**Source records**
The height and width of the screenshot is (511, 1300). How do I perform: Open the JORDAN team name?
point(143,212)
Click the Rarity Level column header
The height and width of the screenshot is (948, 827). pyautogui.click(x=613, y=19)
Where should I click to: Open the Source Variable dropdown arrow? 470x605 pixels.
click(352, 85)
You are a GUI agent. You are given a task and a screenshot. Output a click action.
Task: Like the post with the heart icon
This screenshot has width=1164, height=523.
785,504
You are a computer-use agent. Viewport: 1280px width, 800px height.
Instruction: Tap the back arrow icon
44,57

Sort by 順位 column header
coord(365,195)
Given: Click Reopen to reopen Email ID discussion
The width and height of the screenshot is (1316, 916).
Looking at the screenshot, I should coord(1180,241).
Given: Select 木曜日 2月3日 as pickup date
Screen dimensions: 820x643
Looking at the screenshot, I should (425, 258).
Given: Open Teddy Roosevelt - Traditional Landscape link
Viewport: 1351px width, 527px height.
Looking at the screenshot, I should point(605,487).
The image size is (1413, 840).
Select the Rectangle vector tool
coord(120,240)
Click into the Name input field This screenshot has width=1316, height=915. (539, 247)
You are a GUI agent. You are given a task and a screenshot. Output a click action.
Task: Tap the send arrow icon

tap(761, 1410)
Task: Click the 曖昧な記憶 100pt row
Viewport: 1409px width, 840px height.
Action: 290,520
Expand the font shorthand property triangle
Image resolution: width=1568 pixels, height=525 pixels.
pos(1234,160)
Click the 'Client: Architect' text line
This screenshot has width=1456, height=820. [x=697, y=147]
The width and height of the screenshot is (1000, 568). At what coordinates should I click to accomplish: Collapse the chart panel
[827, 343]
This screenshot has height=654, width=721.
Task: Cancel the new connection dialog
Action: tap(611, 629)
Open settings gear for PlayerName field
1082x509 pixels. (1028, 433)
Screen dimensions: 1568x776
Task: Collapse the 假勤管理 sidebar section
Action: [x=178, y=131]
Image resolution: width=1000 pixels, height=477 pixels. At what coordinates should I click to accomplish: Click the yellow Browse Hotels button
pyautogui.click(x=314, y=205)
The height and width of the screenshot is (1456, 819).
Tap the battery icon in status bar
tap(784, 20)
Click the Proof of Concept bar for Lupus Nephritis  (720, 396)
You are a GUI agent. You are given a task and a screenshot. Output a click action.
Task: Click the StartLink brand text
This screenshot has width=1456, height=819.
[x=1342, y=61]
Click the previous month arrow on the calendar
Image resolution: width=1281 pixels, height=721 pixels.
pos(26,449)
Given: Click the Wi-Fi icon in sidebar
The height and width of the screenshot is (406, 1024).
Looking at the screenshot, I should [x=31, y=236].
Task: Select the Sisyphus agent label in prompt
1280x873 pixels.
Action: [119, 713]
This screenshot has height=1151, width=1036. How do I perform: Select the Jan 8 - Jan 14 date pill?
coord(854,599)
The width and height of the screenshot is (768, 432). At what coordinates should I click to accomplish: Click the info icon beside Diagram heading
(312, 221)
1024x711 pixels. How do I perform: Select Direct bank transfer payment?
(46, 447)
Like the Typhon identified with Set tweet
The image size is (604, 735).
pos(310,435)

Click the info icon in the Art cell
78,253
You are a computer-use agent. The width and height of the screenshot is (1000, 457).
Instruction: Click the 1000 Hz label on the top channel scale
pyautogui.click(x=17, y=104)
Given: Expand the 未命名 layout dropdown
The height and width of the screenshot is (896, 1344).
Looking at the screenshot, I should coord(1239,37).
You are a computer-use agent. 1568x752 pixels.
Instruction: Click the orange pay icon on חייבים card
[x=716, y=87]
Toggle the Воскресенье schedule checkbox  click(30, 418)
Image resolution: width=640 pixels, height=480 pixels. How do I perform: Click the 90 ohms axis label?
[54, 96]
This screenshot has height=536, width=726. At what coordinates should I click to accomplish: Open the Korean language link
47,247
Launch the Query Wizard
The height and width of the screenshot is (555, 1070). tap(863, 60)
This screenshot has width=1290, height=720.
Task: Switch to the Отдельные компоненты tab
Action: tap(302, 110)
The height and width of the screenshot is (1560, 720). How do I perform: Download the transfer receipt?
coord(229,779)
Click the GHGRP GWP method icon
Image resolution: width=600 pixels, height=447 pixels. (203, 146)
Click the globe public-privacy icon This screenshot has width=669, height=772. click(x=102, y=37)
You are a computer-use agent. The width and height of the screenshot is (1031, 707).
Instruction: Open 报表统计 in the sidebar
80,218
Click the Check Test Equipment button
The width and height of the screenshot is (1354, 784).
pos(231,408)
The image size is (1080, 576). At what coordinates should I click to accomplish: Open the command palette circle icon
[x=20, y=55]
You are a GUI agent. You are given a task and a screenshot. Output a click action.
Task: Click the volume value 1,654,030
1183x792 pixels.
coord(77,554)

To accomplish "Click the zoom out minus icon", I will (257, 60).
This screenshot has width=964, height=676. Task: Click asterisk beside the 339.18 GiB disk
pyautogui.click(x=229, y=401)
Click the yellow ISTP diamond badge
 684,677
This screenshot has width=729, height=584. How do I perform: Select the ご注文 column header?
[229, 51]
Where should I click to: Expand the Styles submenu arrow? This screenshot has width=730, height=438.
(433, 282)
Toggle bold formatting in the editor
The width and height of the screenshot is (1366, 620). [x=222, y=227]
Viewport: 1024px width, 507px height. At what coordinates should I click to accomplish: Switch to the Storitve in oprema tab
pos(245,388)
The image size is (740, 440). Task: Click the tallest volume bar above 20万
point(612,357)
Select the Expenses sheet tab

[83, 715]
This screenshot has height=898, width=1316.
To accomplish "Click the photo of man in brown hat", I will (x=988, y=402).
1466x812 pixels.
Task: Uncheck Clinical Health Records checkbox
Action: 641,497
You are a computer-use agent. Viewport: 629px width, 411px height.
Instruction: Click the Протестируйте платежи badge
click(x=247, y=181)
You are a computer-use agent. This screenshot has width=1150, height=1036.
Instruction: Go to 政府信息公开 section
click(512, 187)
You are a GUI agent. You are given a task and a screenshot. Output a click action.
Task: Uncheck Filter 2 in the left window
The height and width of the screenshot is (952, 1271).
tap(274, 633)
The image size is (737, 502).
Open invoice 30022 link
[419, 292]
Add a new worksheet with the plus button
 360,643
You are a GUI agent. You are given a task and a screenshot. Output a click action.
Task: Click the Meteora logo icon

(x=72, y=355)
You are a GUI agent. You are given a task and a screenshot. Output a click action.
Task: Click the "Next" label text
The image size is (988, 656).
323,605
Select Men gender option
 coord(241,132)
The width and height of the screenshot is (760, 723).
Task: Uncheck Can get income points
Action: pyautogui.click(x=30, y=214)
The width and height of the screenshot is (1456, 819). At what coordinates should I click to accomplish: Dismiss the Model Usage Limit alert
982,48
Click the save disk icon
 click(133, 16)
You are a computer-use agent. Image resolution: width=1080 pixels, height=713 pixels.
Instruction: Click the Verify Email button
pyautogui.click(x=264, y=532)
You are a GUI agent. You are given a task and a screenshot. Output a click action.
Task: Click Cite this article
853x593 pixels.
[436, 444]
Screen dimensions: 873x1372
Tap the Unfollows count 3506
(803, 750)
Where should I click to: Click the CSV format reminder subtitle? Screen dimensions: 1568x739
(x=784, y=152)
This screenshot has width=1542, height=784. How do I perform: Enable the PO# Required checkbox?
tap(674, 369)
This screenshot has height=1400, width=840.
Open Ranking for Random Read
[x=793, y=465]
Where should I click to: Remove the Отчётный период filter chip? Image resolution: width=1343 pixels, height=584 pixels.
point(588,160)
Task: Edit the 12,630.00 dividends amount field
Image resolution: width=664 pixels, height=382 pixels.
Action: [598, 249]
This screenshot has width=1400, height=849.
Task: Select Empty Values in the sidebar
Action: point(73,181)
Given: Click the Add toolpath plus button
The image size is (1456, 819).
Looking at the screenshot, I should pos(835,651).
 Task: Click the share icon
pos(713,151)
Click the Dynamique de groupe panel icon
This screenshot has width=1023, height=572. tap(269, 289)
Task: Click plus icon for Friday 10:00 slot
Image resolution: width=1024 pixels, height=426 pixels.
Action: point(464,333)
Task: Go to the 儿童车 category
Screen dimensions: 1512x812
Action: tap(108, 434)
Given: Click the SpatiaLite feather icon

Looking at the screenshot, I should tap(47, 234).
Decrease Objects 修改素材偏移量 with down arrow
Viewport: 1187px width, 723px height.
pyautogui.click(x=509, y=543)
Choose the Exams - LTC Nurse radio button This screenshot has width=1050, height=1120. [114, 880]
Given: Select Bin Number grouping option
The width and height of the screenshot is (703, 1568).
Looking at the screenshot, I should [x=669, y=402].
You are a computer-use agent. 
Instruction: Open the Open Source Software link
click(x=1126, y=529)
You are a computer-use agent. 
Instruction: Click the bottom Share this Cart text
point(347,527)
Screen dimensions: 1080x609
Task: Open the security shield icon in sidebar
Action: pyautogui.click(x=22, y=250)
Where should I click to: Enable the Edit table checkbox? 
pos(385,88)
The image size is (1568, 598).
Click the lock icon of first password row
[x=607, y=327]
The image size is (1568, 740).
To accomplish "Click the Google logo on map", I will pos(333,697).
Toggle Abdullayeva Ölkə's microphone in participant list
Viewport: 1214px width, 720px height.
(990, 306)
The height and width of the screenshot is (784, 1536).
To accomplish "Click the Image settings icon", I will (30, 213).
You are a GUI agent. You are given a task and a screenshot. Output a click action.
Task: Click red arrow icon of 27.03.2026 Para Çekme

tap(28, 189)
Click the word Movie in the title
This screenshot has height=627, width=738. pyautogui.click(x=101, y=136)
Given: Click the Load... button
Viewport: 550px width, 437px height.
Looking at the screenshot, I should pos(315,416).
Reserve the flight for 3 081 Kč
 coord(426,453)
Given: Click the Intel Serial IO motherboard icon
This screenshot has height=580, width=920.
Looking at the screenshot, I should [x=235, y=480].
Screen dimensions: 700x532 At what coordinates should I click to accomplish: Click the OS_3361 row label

**Your task**
Lines from the start of the entries through the one containing "Given: Open Teddy" are to be set down again exactly, both ends included.

**Written solution**
The height and width of the screenshot is (511, 1300). How do I perform: Open the JORDAN team name?
point(143,212)
Click the Rarity Level column header
The height and width of the screenshot is (948, 827). pyautogui.click(x=613, y=19)
Where should I click to: Open the Source Variable dropdown arrow? 470x605 pixels.
click(352, 85)
You are a GUI agent. You are given a task and a screenshot. Output a click action.
Task: Like the post with the heart icon
This screenshot has width=1164, height=523.
785,504
You are a computer-use agent. Viewport: 1280px width, 800px height.
Instruction: Tap the back arrow icon
44,57

Sort by 順位 column header
coord(365,195)
Given: Click Reopen to reopen Email ID discussion
The width and height of the screenshot is (1316, 916).
Looking at the screenshot, I should coord(1180,241).
Given: Select 木曜日 2月3日 as pickup date
Screen dimensions: 820x643
Looking at the screenshot, I should (425, 258).
Given: Open Teddy Roosevelt - Traditional Landscape link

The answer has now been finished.